[Start of Page]

On Product Marketing Life this week we got together with Global Product Marketing Manager at Uber Eats, Nadia Niky, to discuss all things experiments. Nadia explains why she thinks running experiments is such a vital element of the PMM role, how she prepares for hers at Uber Eats, measures and analyzes their success, and the times it’s gone wrong, plus, key learnings, top tips for others, and more.

Full transcript:

Emma Bilardi - PMA 0:00

Hi, everyone, and welcome to the Product Marketing Life podcast brought to you by Product Marketing Alliance. My name's Emma Bilardi and I'm a content marketer here at PMA. Today we're joined by Nadia Niky, Global Product Marketing Manager at Uber Eats. Thanks for joining us today, Nadia.

Nadia Niky 0:53

Thank you so much, Emma. It's so great to be here.

Emma Bilardi - PMA 0:55

Excellent. So I'm going to dive right in with the first question. Can you tell us a little bit about yourself and your role at Uber Eats?

Nadia Niky 1:02

Absolutely. Yeah. So I'm a product marketing manager on the marketplace and consumer experience team on Uber Eats. Being in a three-sided marketplace, with eaters, delivery partners, and restaurants can get quite complex and our team, the marketplace team, we run a lot of new product experiments.

Basically what we do is test new products in different regions before rolling the feature out globally. So some of the products that I've gotten to work on include Uber Eats promotions, our $0 delivery fee products, and priority delivery. So if you've ever received a promotion from us as an Uber Eats customer, that was probably our team.

Emma Bilardi - PMA 1:47

Excellent. Today we're going to be talking about marketing experiments. Can you tell us why they're important?

Nadia Niky 1:56

Totally, yes. So I believe marketing experiments are essential, especially in our role as PMMs. I find a lot of marketing can be intuition but what experiments really allow is for us as marketers to get a signal before launching a campaign out globally. So it saves the business, time, and money but it also provides us PMMs lessons and learnings that we can apply to the future.

[End of Page]
[Start of Given material]

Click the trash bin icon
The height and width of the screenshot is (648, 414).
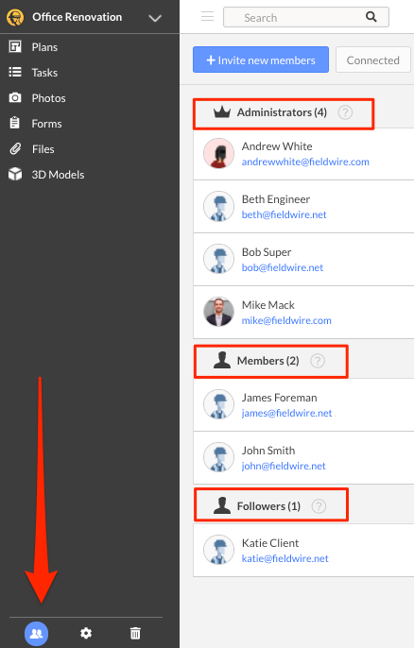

[End of Given material]

**Work to be completed**
Write out the passage of the Uber Eats interview above from "Emma Bilardi - PMA 0:00" up to and including "at Uber Eats?".

**Final answer**
Emma Bilardi - PMA 0:00

Hi, everyone, and welcome to the Product Marketing Life podcast brought to you by Product Marketing Alliance. My name's Emma Bilardi and I'm a content marketer here at PMA. Today we're joined by Nadia Niky, Global Product Marketing Manager at Uber Eats. Thanks for joining us today, Nadia.

Nadia Niky 0:53

Thank you so much, Emma. It's so great to be here.

Emma Bilardi - PMA 0:55

Excellent. So I'm going to dive right in with the first question. Can you tell us a little bit about yourself and your role at Uber Eats?